05 December 2025

Trump Pardons Honduran ex-President

https://pilgrimunderground.blogspot.com/2024/06/dictators-and-drug-dealers-americas.html

https://www.bbc.com/news/articles/c1kpm0rvxepo

The Mainstream Media is actually giving this latest Trump pardon story some attention - even while it all but ignored Orlando Hernandez's conviction and sentencing last year.

The coverage focuses on the fact that Trump is undermining the Justice Department and the work done by the US Attorney in building the case against the former Honduran president.

It also calls attention to the utter incongruity and hypocrisy of Trump's argument (without evidence) that Venezuela's Maduro is an imminent (even terroristic) threat with regard to narco-trafficking, even while there is abundant evidence against Orlando Hernandez and documentation that he sought to harm the 'gringos' by stuffing drugs up their noses - as he so eloquently put it.

The coverage fails in the analysis of Trump's motives. Clearly he sought to steer the recent and still disputed Honduran election and argued for Nasry Asfura, the Right-wing candidate - suggesting he would withhold aid unless he was elected.

But how would the pardoning of Orlando Hernandez affect the election? If anything it might galvanize the opposition - the mere prospect that this controversial and corrupt authoritarian leader might return to the country would hardly motivate the Right to vote in greater numbers. If anything it would startle the Left and motivate their bloc to action.

So why pardon him?

The media won't touch this but it's an oft repeated story - it concerns the internal battles within the US Federal Government. The State and Justice Departments (which includes the FBI) are often at odds with the White House and the CIA. The Justice Department pursues the conviction of criminals breaking US laws and the State Department works to facilitate extraditions etc. The White House and CIA are concerned with big picture geopolitics and the latter organisation has a long history of backing dictators and narco-regimes. The money flows into the coffers of Langley and allows it to run its off the book black operations beyond any kind of oversight or accountability. Indeed there are those who argue the US financial system is so awash with drug money and dependent on it that it's removal would bring about collapse. The CIA would be in a position to understand this and factor it into its larger set of calculations.

The White House and especially the CIA and even the larger (and fluid) body of figures that we might think of as modern day Praetorians also think in terms of 'the big picture' of how US power works - something the Justice Department doesn't even register. The State Department is also often lost in the weeds of bureaucracy and minutiae, and strict legal frameworks.

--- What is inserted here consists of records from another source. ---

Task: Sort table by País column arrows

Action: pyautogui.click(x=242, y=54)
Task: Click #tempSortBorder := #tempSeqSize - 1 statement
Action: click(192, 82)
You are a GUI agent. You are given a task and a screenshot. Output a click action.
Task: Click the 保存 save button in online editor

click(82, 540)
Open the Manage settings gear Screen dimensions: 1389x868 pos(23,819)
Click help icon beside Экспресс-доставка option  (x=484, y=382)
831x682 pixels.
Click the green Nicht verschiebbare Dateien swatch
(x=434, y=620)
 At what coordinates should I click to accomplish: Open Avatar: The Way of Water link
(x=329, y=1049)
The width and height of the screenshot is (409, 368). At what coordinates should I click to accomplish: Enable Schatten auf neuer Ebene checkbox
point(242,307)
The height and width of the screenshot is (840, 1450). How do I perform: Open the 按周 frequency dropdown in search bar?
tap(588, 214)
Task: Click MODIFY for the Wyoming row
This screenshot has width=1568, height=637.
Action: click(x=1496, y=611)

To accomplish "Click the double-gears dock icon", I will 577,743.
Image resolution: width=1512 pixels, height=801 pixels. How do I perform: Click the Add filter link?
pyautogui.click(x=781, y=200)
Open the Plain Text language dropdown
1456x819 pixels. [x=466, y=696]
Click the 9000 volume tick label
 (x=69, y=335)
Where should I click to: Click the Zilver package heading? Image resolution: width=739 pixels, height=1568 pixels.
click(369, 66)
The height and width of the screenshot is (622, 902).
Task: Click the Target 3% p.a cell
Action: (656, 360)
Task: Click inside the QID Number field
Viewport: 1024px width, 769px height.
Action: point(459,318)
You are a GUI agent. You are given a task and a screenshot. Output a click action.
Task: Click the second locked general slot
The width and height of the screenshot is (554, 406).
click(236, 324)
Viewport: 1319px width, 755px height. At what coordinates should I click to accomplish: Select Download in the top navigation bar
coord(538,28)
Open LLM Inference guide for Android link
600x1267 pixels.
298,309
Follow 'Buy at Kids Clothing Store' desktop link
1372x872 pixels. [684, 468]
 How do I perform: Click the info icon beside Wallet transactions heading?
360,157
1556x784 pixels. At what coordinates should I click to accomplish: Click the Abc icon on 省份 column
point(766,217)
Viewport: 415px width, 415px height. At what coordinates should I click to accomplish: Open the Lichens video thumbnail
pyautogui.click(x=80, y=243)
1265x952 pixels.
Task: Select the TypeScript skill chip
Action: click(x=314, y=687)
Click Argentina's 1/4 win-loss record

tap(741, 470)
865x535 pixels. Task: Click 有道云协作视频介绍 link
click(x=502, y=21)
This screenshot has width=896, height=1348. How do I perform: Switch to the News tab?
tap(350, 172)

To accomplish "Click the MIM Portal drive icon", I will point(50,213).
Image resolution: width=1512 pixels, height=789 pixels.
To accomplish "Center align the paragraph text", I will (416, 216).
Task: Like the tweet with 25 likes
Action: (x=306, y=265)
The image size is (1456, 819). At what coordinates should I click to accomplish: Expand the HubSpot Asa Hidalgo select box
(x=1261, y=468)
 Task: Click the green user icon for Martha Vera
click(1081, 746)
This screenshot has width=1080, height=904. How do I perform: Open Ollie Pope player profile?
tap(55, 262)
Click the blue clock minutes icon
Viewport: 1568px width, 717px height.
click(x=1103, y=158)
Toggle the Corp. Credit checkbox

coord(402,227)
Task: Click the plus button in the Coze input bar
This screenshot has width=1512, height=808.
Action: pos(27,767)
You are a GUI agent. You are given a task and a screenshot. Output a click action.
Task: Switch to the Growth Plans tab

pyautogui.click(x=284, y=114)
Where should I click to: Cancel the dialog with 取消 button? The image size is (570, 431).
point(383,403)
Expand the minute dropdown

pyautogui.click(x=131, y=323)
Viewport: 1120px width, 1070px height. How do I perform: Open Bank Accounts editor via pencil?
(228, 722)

It's a vast organisation that has many tasks and responsibilities and this (all too often) seems to limit the vision and effectiveness of Secretaries of State. There are many instances where they are effectively cut out of the action.

But there are exceptions. Some Secretaries are very powerful, especially when serving under presidents lacking foreign policy credentials and prowess. Kissinger certainly dominated Ford as did Hillary Clinton with Obama. John Foster Dulles (along with his CIA-director brother Allen) certainly exerted great influence over Eisenhower.

But so many others such as Schultz (under Reagan), Powell (under Bush), and Rogers (under Nixon) were marginalised and often circumvented. Tillerson (under Trump) was curtailed and ineffective and it could be argued that Rubio is also limited - playing a large role in Latin America but taking a back seat almost everywhere else.

I posit Orlando Hernandez was released because he was a powerful and favoured US ally that emerged from the context of the US sponsored coup in 2009. His conviction fell under the aegis of the Biden administration and Attorney General Merrick Garland and Secretary of State Anthony Blinken. While the latter is certainly tainted with accusations of corruption, it follows that he wouldn't have been on board with the kind of Realpolitik advocated by the CIA in Latin America. Garland is an absolute 'by the book' sort of figure, and Biden while impressive in terms of rallying NATO was in other respects ineffective, in obvious decline, and easily outmaneuvered.

What of Orlando Hernandez's connections to drugs and organised crime?

What of it? The CIA and White House have long allied with and utilized such figures and its clear he was a favourite who still had friends. The idea that he was just going to rot in prison the rest of his life was dubious to me. I figured there was a good chance he could end up dead - but release was always a distant possibility.

Did Orlando Hernandez have a 'trump' card, some kind of information that still made him viable and even dangerous to figures within the US Empire? He may have or he may be reckoned as still useful. Clearly there are those unhappy with the fate of Jair Bolsonaro and don't want to further establish the precedent of jailing corrupt Right-wing leaders.

The media is missing the story. They're arguing - what about all these things he did? How could be released? They say this failing to realize that it's because of those very things that he has been pardoned and released. They either fail to understand or willingly obfuscate the deep criminality at the heart of the American system and its foreign policy.